Apply patch #1489784 from Michael Foord.

2006-05-17 14:11:36 +00:00 · 2006-05-17 14:11:36 +00:00 · d419a93fbc
parent c01b6aeede
commit d419a93fbc
1 changed files with 62 additions and 39 deletions
--- a/Doc/howto/urllib2.rst
+++ b/Doc/howto/urllib2.rst
@ -1,9 +1,9 @@
 ==============================================
 HOWTO Fetch Internet Resources Using urllib2
 ==============================================
------------------------------------------
+----------------------------
  Fetching URLs With Python
------------------------------------------
+----------------------------


 .. note::
@ -30,19 +30,18 @@ Introduction
    This HOWTO is written by `Michael Foord
    <http://www.voidspace.org.uk/python/index.shtml>`_.

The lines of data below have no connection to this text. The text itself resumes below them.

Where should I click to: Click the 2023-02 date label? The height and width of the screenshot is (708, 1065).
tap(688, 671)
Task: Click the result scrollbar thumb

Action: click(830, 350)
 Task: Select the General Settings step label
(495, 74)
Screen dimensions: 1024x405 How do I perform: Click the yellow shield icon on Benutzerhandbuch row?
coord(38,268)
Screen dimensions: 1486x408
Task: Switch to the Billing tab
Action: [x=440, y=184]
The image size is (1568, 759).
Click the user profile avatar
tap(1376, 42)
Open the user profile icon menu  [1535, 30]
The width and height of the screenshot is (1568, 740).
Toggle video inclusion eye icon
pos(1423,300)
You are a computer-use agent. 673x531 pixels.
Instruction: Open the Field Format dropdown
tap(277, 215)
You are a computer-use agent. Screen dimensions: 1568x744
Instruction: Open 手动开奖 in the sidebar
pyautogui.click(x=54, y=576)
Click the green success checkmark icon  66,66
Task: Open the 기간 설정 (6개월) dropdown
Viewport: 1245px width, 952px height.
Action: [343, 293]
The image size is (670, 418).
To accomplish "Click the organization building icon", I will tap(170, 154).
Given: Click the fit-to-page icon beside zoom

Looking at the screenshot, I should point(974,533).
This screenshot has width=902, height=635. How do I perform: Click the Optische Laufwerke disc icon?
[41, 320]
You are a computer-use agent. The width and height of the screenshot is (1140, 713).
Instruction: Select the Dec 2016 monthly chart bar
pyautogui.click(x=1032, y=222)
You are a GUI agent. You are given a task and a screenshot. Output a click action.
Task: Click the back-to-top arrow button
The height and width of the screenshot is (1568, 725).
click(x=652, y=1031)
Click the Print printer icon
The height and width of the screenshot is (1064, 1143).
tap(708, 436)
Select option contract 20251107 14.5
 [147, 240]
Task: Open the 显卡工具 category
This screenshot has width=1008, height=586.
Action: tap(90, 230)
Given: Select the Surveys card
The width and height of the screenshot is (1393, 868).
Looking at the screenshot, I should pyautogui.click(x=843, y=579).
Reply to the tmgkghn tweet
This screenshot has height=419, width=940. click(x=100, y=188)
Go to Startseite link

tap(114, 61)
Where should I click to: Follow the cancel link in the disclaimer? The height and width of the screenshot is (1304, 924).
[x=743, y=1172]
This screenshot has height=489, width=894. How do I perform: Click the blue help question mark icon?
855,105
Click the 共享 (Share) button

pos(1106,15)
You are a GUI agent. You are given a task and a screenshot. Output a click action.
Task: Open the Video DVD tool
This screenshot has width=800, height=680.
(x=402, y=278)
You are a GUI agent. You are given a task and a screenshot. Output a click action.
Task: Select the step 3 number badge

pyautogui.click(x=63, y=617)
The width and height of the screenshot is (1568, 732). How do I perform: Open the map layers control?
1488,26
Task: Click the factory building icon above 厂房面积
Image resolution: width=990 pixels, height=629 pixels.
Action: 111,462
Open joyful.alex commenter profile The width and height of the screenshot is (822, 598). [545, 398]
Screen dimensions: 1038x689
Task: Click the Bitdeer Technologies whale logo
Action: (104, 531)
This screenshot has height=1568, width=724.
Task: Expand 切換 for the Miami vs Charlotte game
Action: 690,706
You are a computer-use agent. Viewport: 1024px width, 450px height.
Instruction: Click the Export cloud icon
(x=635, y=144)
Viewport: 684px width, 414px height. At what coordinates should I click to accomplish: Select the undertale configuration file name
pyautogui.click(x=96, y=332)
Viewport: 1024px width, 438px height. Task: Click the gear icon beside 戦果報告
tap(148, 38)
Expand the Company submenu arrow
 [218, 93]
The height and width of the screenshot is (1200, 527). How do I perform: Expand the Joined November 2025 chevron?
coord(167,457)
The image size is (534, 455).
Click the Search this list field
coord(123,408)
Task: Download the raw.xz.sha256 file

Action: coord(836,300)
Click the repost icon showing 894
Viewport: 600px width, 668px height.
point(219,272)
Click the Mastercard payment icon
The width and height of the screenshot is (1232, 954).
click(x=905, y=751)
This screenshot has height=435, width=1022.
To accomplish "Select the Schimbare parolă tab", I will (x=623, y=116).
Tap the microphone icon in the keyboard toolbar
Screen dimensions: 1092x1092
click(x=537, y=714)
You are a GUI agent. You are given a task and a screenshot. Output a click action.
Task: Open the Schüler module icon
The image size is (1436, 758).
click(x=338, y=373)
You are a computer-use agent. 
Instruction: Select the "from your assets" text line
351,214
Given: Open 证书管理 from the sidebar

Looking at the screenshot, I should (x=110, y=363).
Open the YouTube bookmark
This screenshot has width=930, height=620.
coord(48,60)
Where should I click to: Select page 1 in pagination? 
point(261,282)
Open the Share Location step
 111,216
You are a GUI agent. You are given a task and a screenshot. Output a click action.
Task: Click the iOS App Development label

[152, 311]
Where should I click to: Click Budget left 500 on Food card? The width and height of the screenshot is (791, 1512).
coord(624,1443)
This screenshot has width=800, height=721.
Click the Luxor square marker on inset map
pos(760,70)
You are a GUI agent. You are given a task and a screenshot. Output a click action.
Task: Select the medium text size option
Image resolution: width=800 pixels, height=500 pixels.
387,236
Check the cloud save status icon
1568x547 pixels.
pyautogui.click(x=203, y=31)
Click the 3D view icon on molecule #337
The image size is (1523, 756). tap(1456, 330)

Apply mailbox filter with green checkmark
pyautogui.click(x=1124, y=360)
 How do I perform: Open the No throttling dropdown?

-**urllib2** is a Python_ module for fetching URLs (Uniform Resource
-Locators). It offers a very simple interface, in the form of the
-*urlopen* function. This is capable of fetching URLs using a variety
+**urllib2** is a `Python <http://www.python.org>`_ module for fetching URLs
+(Uniform Resource Locators). It offers a very simple interface, in the form of
+the *urlopen* function. This is capable of fetching URLs using a variety
 of different protocols. It also offers a slightly more complex
 interface for handling common situations - like basic authentication,
-cookies, proxies, and so on. These are provided by objects called
+cookies, proxies and so on. These are provided by objects called
 handlers and openers.

-While urllib2 supports fetching URLs for many "URL schemes"
-(identified by the string before the ":" in URL - e.g. "ftp" is the
-URL scheme of "ftp://python.org/") using their associated network
-protocols (e.g. FTP, HTTP), this tutorial focuses on the most common
-case, HTTP.
+urllib2 supports fetching URLs for many "URL schemes" (identified by the string
+before the ":" in URL - for example "ftp" is the URL scheme of
+"ftp://python.org/") using their associated network protocols (e.g. FTP, HTTP).
+This tutorial focuses on the most common case, HTTP.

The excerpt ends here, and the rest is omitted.